• **What the task asks**
Your answer should be every line of the records that contains the word "will".

• **Given information**
►

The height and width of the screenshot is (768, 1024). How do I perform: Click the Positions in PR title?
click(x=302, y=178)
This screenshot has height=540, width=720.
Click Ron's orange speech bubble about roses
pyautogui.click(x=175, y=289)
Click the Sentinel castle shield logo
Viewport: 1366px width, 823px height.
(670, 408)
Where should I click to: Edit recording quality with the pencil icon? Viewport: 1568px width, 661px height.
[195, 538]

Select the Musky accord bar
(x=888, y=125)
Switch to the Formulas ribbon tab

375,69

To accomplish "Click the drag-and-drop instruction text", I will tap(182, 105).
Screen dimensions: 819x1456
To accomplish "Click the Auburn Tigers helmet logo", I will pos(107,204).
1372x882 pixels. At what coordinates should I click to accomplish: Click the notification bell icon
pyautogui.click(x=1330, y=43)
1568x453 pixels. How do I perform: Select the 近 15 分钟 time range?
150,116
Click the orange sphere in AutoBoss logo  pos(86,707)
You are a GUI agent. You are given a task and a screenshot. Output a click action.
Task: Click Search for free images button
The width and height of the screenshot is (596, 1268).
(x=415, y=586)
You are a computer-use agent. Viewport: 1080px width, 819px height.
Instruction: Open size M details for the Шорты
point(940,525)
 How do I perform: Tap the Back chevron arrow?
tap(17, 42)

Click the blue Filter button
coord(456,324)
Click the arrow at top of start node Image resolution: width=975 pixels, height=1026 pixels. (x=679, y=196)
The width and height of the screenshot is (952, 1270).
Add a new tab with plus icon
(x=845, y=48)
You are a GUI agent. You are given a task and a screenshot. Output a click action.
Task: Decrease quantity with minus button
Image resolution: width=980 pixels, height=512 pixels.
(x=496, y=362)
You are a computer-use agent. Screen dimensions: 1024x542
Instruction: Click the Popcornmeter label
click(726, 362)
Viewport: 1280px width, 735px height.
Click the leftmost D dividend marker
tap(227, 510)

◄

• **Output below**
To accomplish "Click the drag-and-drop instruction text", I will tap(182, 105).
To accomplish "Click the Auburn Tigers helmet logo", I will pos(107,204).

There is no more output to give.